Discovery, characterization, and redesign of potent antimicrobial thanatin orthologs from Chinavia ubica and Murgantia histrionica targeting E. coli LptA.
Huynh, K., Kibrom, A., Donald, B.R., Zhou, P.(2023) J Struct Biol X 8: 100091-100091
- PubMed: 37416832 
- DOI: https://doi.org/10.1016/j.yjsbx.2023.100091
- Primary Citation of Related Structures:  
8GAJ, 8GAK, 8GAL - PubMed Abstract: 
Podisus maculiventris thanatin has been reported as a potent antimicrobial peptide with antibacterial and antifungal activity. Its antibiotic activity has been most thoroughly characterized against E. coli and shown to interfere with multiple pathways, such as the lipopolysaccharide transport (LPT) pathway comprised of seven different Lpt proteins. Thanatin binds to E. coli LptA and LptD, thus disrupting the LPT complex formation and inhibiting cell wall synthesis and microbial growth.
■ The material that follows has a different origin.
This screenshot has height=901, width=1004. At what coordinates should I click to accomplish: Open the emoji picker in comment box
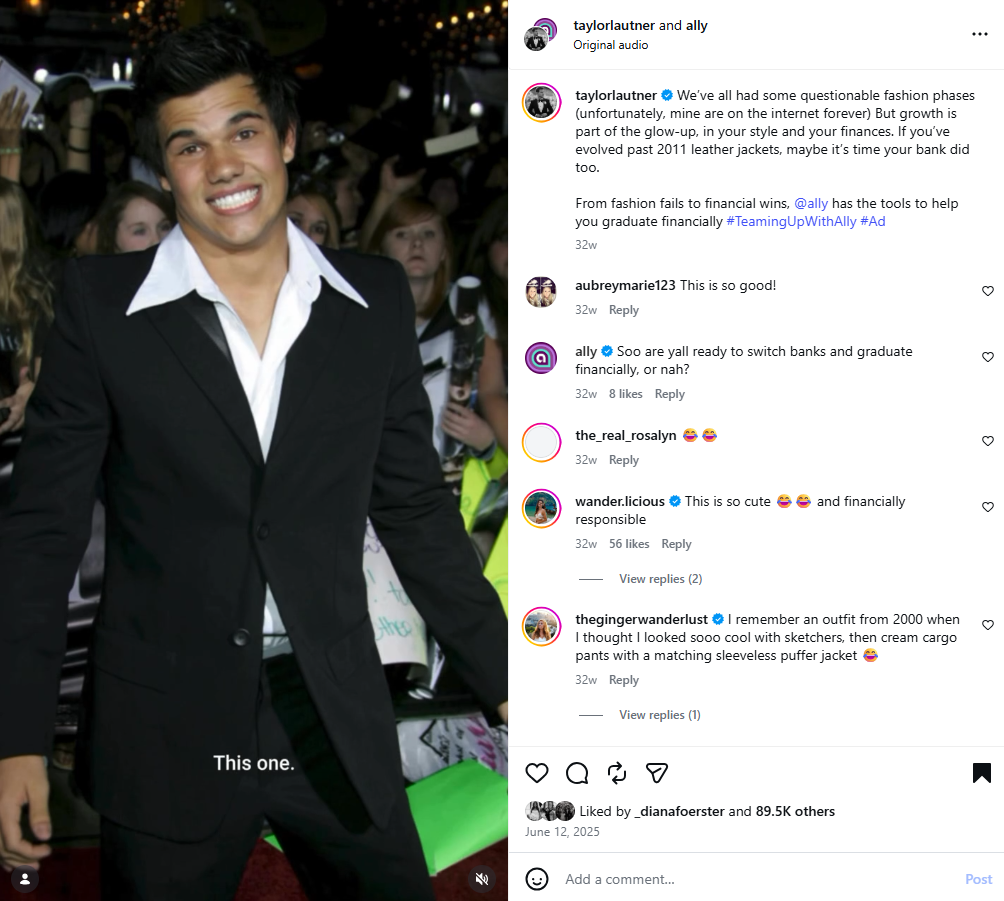coord(537,879)
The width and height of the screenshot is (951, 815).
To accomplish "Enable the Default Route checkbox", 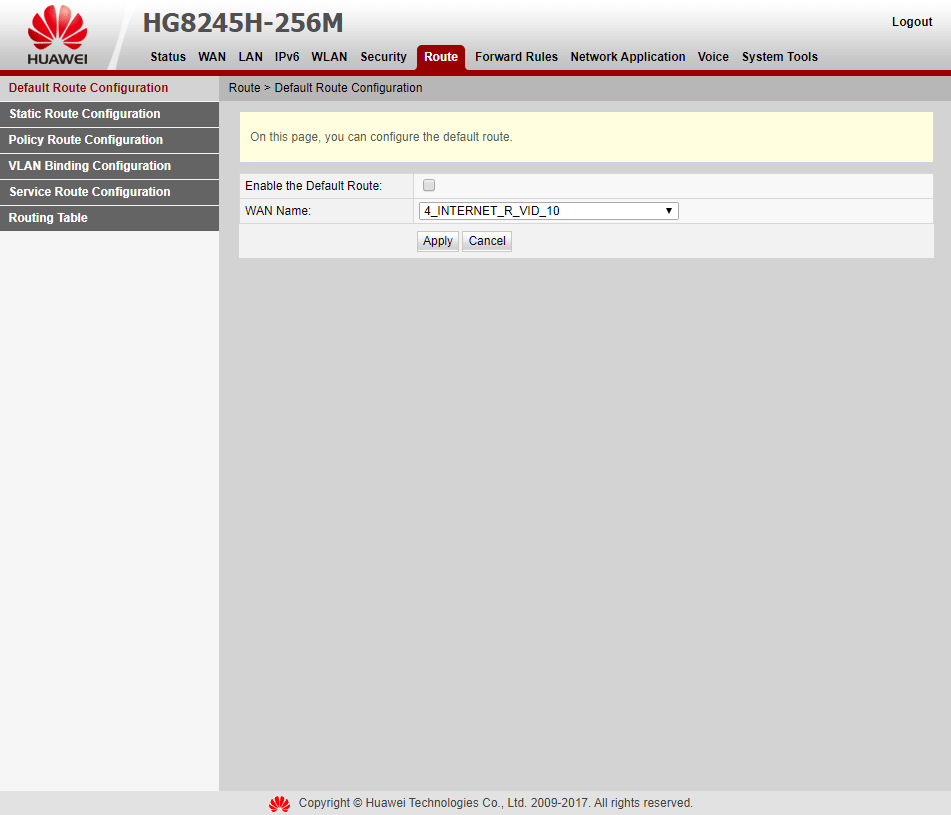I will pyautogui.click(x=428, y=185).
Here, we performed a genomic database search to uncover novel thanatin orthologs, characterized their binding to E. coli LptA using bio-layer interferometry, and assessed their antimicrobial activity against E. coli . We found that thanatins from Chinavia ubica and Murgantia histrionica bound tighter (by 3.6- and 2.2-fold respectively) to LptA and exhibited more potent antibiotic activity (by 2.1- and 2.8-fold respectively) than the canonical thanatin from P. maculiventris . We crystallized and determined the LptA-bound complex structures of thanatins from C. ubica (1.90 Å resolution), M. histrionica (1.80 Å resolution), and P. maculiventris (2.43 Å resolution) to better understand their mechanism of action. Our structural analysis revealed that residues A10 and I21 in C. ubica and M. histrionica thanatin are important for improving the binding interface with LptA, thus overall improving the potency of thanatin against E. coli . We also designed a stapled variant of thanatin that removes the need for a disulfide bond but retains the ability to bind LptA and antibiotic activity. Our discovery presents a library of novel thanatin sequences to serve as starting scaffolds for designing more potent antimicrobial therapeutics.
Organizational Affiliation: 
Department of Biochemistry, Duke University School of Medicine, Durham, NC, United States.